Arinc et al. showed that RV systolic and diastolic velocities detected by DTI were not or only minimally affected by preload reduction in hemodialysis patients.37 Drighil et al. show that both systolic and diastolic DTI velocities of the RV are preload dependent.38 In our study RV systolic and diastolic functions did not change after maintenance HD treatment. Although we used echocardiography to evaluate RV functions, echocardiography is not the best method to evaluate RV functions, we would not be able to use other imaging methods and also we did not evaluate autonomic regulation.

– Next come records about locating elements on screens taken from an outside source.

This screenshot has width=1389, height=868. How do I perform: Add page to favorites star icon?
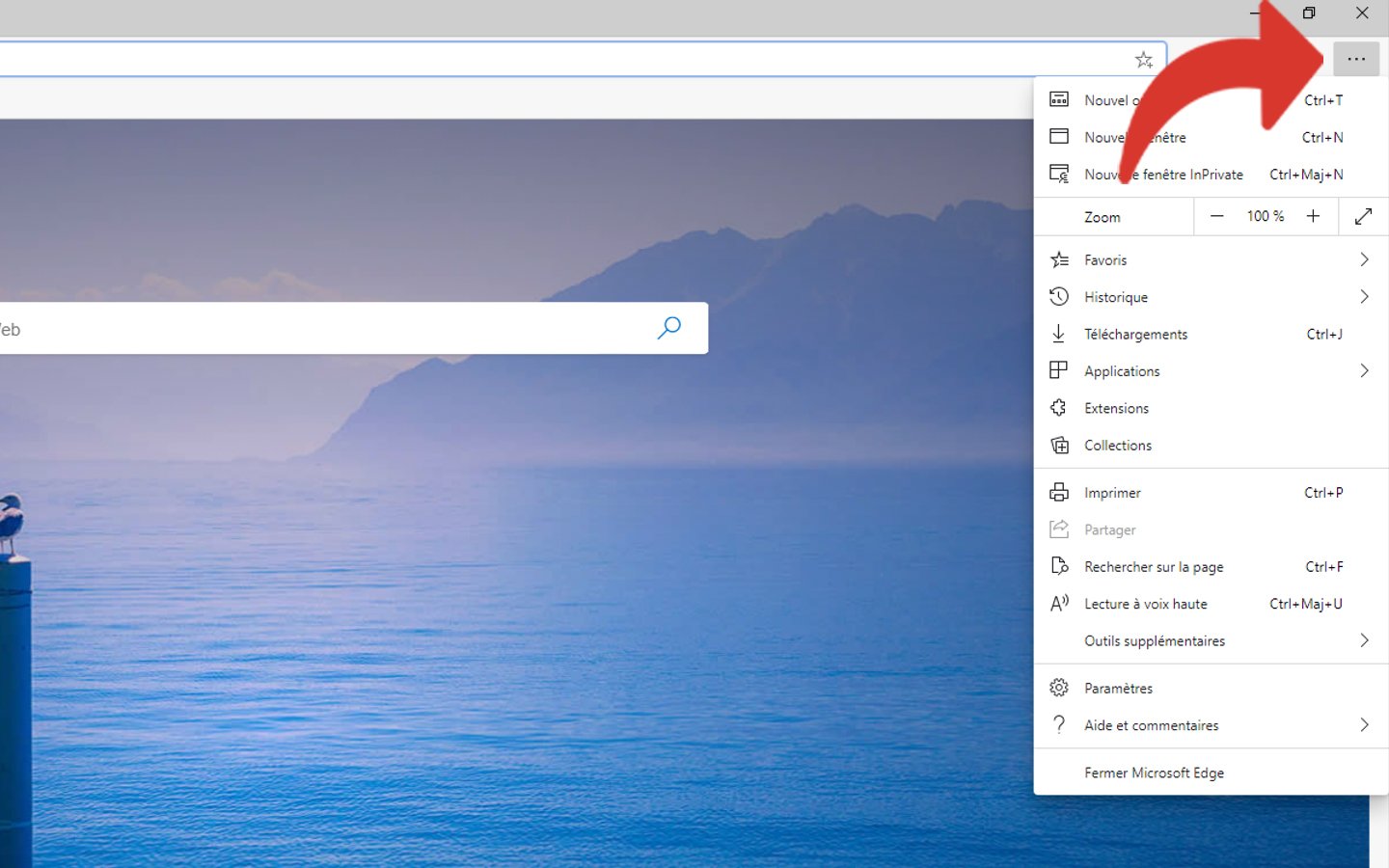tap(1143, 60)
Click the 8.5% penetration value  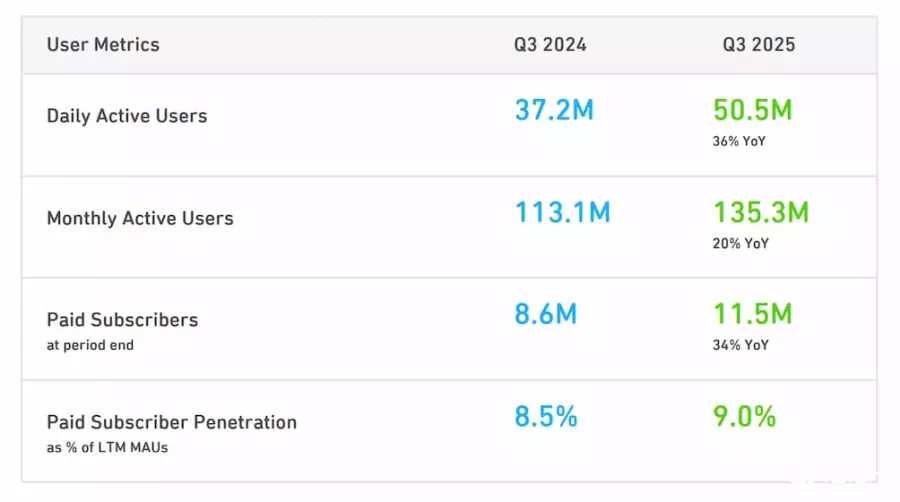(546, 416)
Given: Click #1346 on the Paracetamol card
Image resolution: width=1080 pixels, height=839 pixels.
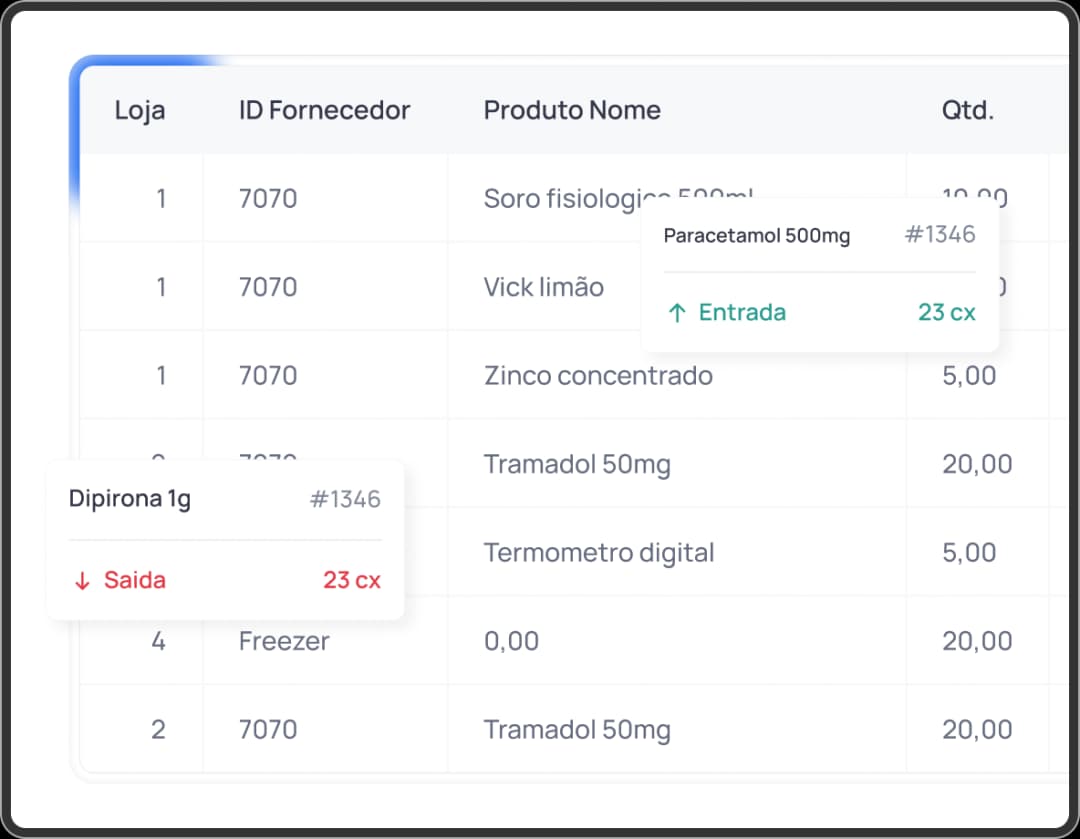Looking at the screenshot, I should click(939, 235).
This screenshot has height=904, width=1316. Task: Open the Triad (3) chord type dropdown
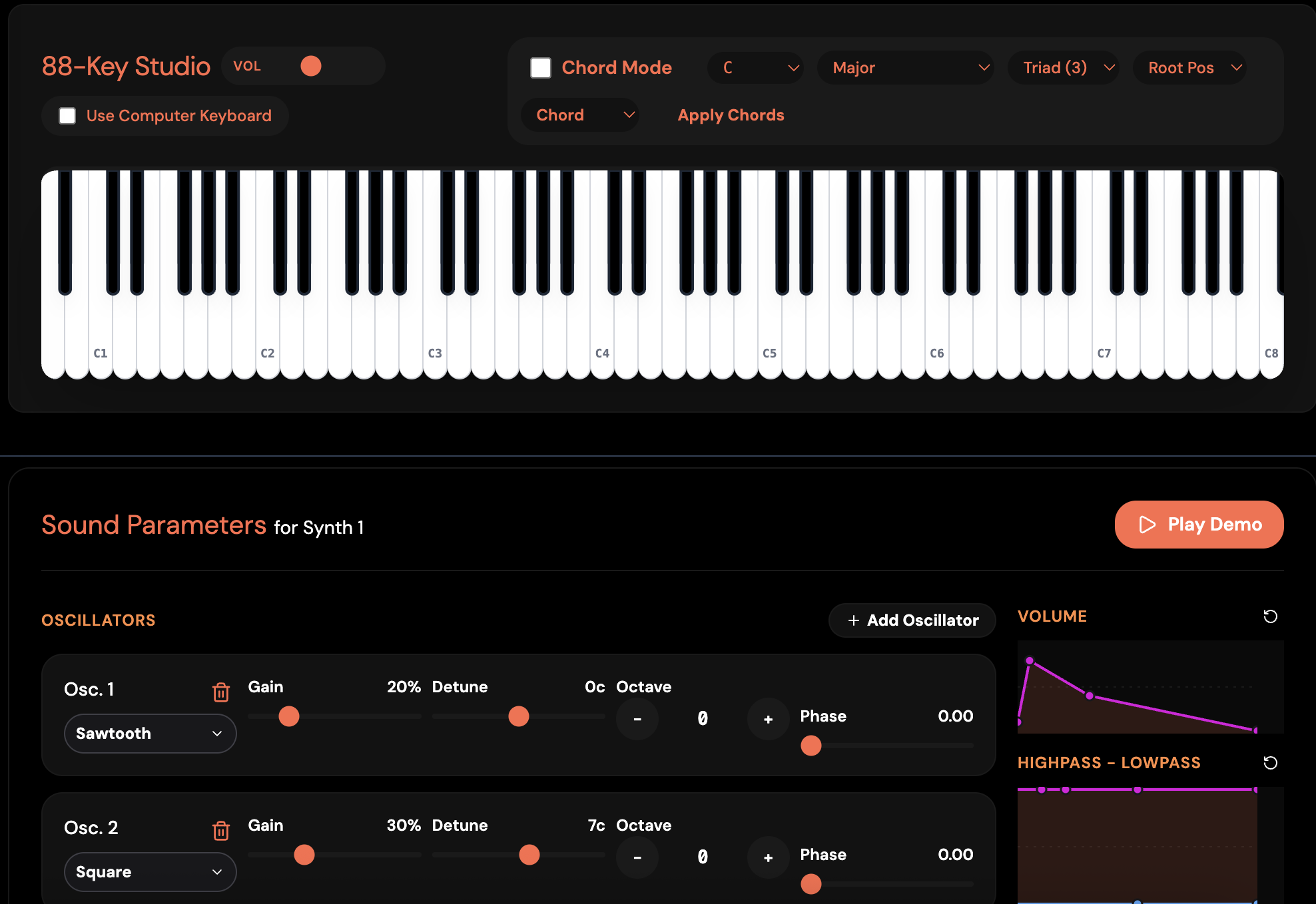[x=1063, y=67]
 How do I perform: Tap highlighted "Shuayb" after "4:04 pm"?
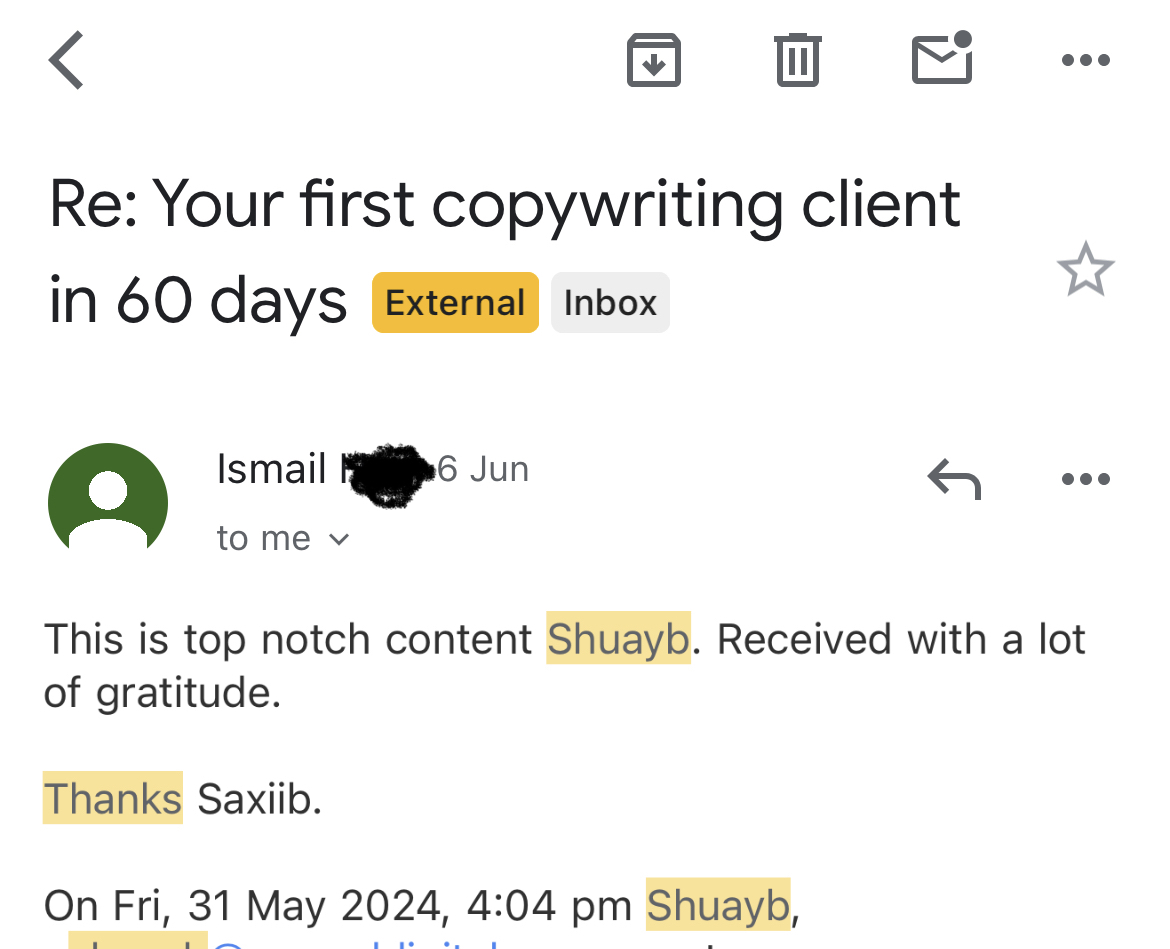717,906
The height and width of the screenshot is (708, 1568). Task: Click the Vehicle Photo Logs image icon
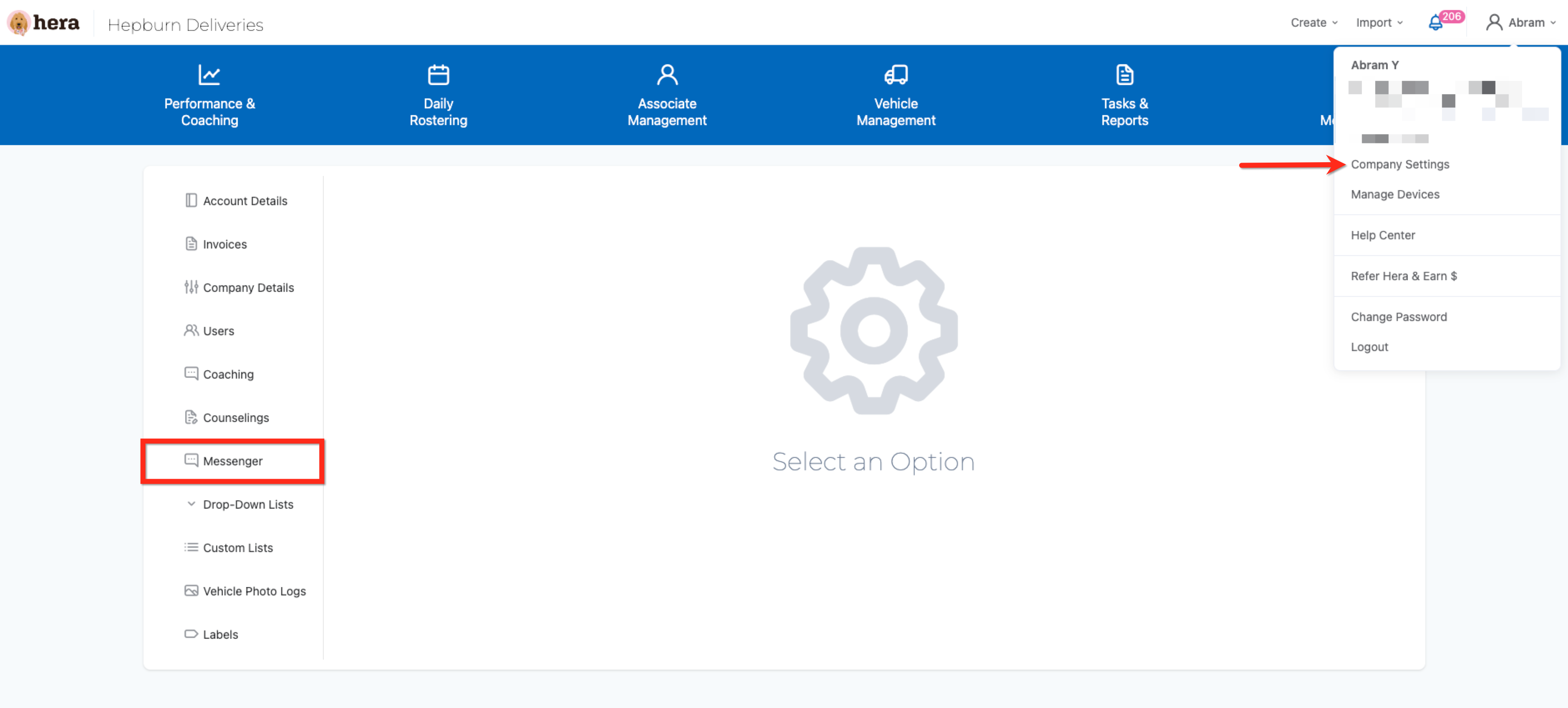point(191,590)

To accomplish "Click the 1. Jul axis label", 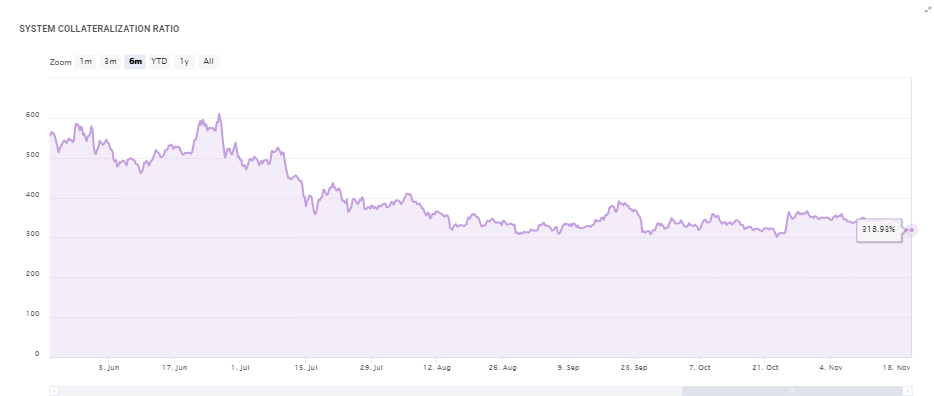I will [240, 368].
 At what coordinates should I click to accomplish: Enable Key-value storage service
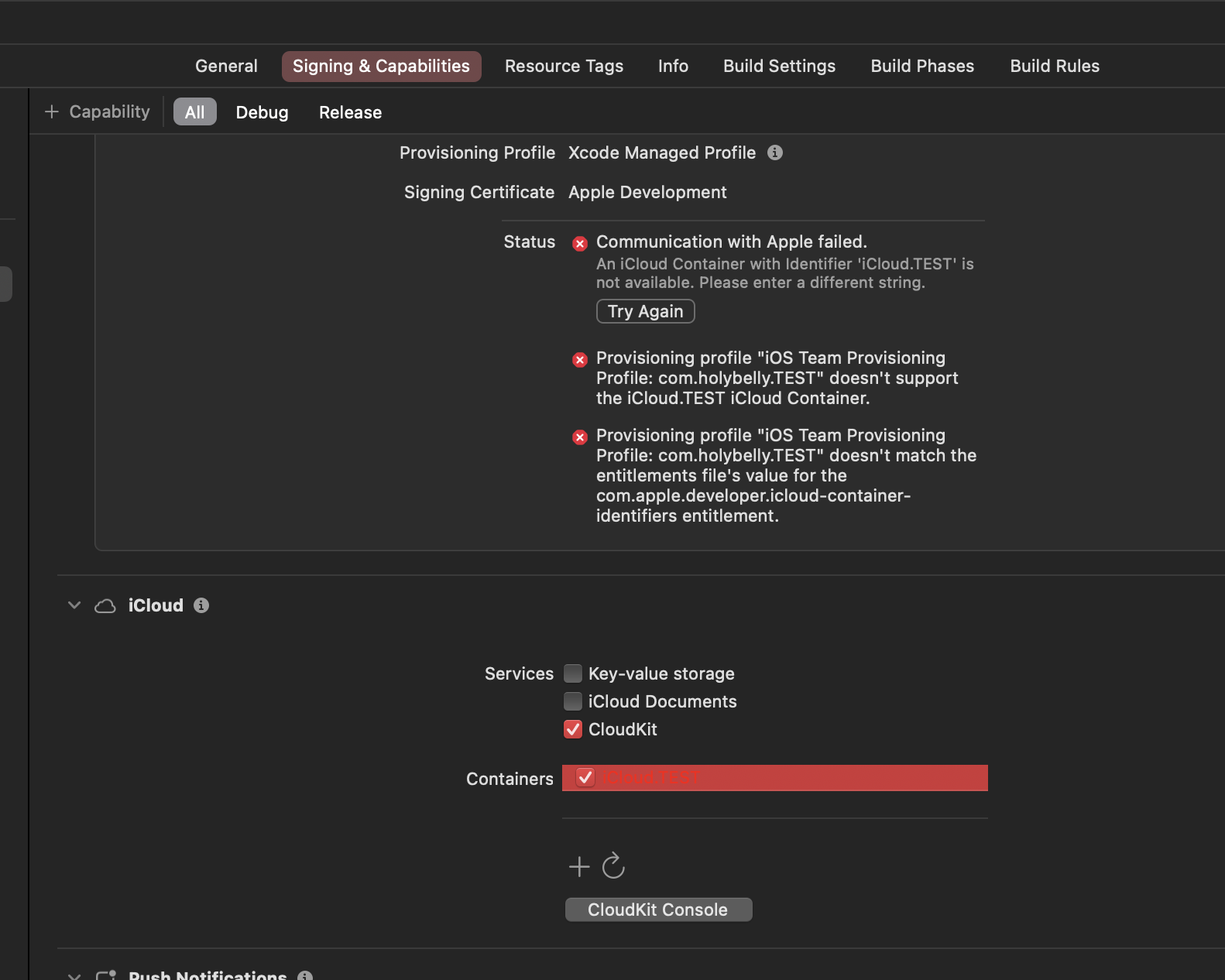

There were some limitations of the present study. Firstly, we did not evaluate the volume situation of study patients before and after HD treatment with the objective methods (like evaluation of weight gain) and it is possible that some patients on hemodialysis continued to have significant fluid overload even after HD treatment. Secondly, hemodynamic changes associated with AVF and HD treatment but in our study they can not be differentiated. To separate the effect of HD and AVF, some patients can doing HD with another way like permanent catheter. The role of AVF should be investigated in future studies. Thirdly, the results were based on a small number of patients, and our findings wait further validation. Forthly, the observation period was not long enough to explain long term effects but this period is enough to show relatively long term effects of HD (compaired to acute changes).

In conclusion, our data indicated that LV diastolic function and RV systolic and diastolic functions did not change in patients with ESRD after HD treatment. We showed that acute changes of volume status and electrolytes and autonomic regulation by HD session did not affect LV diastolic functions in a relatively long-term. Also we suggest that these results would be same if applying chronic renal failure patients with hypertrophic hearts.